Kleine Geschichten vom Weg

Der Tradition verpflichtet nach vielen Tagen wieder ein paar Zeilen von unterwegs. Sie sollen aufzeigen, wie nahe Glück und Wahnsinn manchmal (oder ständig) beieinander liegen.

Von Schwarzenbach/Saale, also dem letzten Ort vom letzten Blogeintrag ging es weiter gen Süden. Süden klingt nach Sonne, doch die war an diesem Tag hinter dichten Regenwolken, die sich den ganzen Tag lang nichts schöneres vorstellen konnten, als sich auszuregnen. 
Ich lief und lief..unds war fast schon meditativ(bisschen Reimerei muss schon sei^^). 
Das einzige an meinem Körper was nur äusserlich nass war, waren meine Schuhe. Bei jeder Pause fing ich bald zu frieren an, also laufen,laufen laufen. "Im nächsten Dorf gibts bestimmt ne Kirche, bei der ich um Obdach für die Nacht bitten kann..oder wenigstens nen Bauern, der mich in seine Scheune lässt..oder irgendwen, der am plötzlich am Wegesrand steht und sich meiner erbarmt." Das dachte ich bei jedem Örtchen, in das ich kam. Leider wollts an diesem Tag nichtmal das kleinste Kirchlein geben, bis ich beim Blick auf die Karte festellte, dass ich schon 28km gelaufen war und in 2km Marktredwitz kommt. "Ein großer Ort bedeutet ne Kirche..also weiter, Digger!"
Gleich nachm Ortseingang las ich auf einem Schild "Freie Christengemeinde". JUCHUUUU, da komm ich bestimmt unter, oder wenigstens n Tipp..dachte ich..und stand bald vor ner verschlossenen Tür, an der zwar stand, was sie glauben, aber leider keine Telefonnummer oder so. Also lief ich weiter, bis ich an der Heilig-Geist-Kirche ankam..wo ebenfalls niemand da war. 
Es war inzwischen nach 17Uhr und es regnete und regnete. So fragte ich Leute, die grad vor ihrem Haus standen und mich wegen meinem Wagen anquatschten, obs hier irgendwo sowas wie ne offene Kirche gibt. "sowas hamma hier ned und braung mer a ned!" war die Antwort. Ich solls mal in der Jugendherberge probieren. "die hat doch schon ewig zu!" sagte eine Frau, die dazukam. Beim Bahnhof sei noch eine Kirche, bei der ich es versuchen sollte. 

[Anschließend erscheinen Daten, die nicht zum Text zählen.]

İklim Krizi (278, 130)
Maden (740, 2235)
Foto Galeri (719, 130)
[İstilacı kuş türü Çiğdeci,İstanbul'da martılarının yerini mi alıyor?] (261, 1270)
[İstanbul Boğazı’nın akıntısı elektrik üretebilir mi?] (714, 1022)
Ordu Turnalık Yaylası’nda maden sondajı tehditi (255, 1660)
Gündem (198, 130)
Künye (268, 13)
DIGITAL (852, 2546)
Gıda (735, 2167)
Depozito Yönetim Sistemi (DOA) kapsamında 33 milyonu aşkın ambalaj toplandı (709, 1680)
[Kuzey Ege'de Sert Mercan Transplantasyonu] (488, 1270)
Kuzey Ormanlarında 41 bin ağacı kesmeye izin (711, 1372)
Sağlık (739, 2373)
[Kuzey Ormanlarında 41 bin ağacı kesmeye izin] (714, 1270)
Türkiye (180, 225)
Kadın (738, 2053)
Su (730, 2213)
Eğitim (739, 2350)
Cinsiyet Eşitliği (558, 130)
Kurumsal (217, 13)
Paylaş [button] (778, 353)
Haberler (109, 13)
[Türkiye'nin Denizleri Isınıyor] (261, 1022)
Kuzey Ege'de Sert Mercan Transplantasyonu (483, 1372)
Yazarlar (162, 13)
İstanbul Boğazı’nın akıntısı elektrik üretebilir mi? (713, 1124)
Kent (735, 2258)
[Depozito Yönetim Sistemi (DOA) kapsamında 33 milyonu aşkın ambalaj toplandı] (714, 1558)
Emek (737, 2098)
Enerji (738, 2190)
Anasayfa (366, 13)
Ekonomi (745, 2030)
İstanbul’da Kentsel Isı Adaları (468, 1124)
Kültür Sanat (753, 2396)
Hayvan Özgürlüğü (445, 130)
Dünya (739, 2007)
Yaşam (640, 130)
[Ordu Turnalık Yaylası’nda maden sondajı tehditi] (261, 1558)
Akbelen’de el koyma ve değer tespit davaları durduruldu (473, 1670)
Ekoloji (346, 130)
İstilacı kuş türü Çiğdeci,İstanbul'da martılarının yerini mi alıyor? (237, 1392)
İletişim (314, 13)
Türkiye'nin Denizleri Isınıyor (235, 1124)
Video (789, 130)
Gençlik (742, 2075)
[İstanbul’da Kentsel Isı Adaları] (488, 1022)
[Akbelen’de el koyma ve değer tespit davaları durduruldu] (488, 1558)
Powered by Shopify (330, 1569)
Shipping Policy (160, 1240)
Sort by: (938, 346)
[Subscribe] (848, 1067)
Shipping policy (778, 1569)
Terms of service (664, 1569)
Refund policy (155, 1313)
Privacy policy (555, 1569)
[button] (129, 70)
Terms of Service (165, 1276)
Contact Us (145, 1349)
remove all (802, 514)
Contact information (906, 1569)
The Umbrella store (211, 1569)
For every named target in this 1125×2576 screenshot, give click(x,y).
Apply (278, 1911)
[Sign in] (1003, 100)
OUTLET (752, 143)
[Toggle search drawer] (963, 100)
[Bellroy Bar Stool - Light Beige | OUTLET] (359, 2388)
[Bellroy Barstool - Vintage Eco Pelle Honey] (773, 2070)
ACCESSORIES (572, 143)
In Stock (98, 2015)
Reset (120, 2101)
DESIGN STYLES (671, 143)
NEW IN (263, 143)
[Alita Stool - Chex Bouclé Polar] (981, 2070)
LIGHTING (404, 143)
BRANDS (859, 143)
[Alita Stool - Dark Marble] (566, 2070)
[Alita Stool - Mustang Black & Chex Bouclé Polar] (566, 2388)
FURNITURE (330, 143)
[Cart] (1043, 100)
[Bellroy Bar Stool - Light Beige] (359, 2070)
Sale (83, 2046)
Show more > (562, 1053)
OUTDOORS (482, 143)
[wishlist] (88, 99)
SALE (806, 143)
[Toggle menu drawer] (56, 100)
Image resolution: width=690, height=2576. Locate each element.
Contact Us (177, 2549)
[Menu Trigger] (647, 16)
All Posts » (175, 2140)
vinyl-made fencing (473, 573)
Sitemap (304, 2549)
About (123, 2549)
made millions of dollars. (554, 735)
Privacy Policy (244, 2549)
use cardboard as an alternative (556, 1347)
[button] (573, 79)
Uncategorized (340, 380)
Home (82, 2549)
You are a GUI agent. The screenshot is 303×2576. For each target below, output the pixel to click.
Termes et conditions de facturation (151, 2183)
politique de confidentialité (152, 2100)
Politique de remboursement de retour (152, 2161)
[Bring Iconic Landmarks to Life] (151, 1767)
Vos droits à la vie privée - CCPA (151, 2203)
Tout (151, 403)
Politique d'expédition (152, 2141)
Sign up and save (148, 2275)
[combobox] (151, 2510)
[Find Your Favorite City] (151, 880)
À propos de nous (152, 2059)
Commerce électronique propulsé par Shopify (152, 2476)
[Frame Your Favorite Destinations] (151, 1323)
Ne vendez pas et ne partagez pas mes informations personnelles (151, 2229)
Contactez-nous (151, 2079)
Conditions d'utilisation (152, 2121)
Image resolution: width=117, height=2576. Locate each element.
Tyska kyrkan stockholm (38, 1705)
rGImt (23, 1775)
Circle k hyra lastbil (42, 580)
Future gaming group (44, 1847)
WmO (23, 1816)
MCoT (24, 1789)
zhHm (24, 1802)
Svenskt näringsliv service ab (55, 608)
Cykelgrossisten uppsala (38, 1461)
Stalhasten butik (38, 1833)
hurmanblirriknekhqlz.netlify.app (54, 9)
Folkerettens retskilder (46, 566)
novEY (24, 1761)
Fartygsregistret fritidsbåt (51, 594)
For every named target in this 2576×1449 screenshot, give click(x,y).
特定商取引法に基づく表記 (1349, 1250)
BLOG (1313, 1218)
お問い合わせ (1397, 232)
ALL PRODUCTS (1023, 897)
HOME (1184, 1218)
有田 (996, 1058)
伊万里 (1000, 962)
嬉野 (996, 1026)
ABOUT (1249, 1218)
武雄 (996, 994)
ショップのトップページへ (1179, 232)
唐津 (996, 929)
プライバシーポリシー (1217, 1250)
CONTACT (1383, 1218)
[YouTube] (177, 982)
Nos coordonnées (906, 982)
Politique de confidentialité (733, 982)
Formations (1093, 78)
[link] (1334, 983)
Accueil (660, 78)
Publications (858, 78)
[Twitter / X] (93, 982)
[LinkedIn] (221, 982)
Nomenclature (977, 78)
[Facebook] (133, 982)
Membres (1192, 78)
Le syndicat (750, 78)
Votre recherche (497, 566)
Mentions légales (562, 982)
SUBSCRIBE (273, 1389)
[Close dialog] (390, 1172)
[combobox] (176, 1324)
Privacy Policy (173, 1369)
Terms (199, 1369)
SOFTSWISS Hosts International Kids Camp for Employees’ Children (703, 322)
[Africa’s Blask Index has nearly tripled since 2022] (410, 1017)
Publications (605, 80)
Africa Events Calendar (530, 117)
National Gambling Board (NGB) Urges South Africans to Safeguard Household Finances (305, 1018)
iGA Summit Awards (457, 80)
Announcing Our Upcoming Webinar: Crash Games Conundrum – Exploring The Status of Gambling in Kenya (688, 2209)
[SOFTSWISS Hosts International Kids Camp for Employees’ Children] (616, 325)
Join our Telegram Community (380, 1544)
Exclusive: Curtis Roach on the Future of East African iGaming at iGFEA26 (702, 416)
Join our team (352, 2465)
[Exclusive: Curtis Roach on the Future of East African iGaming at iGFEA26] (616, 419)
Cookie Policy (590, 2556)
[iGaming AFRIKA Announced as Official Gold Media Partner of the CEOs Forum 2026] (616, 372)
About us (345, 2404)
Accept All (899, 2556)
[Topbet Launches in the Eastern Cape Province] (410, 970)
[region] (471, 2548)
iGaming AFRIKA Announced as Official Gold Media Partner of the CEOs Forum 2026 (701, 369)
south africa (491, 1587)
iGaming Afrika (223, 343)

Als ich dort ankam traf ich auf eine Schwester, die gerade aus dem dazugehörigen Kindergarten kam und mich mit einem Lächeln und der freundlichen Frage "Was brauchen sie?!" begrüßte.
Ihr glaubt nicht, welch Balsam das für mich war. Ich erklärte woher ich komme und fragte, ob es hier einen Platz für mich gäbe. Ja, es gibt eine Notunterkunft in der Gemeinde. Ich solle das mit dem Pfarrer besprechen, der bald kommen müsste, da um7 die Messe stattfindet. Was für eine Freude und Erleichterung!
Leider öffnete beim Pfarramt niemand und der Mann, den ich in der Kirche traf meinte, er sei nicht der Pfarrer und könnte mir auch nicht weiterhelfen.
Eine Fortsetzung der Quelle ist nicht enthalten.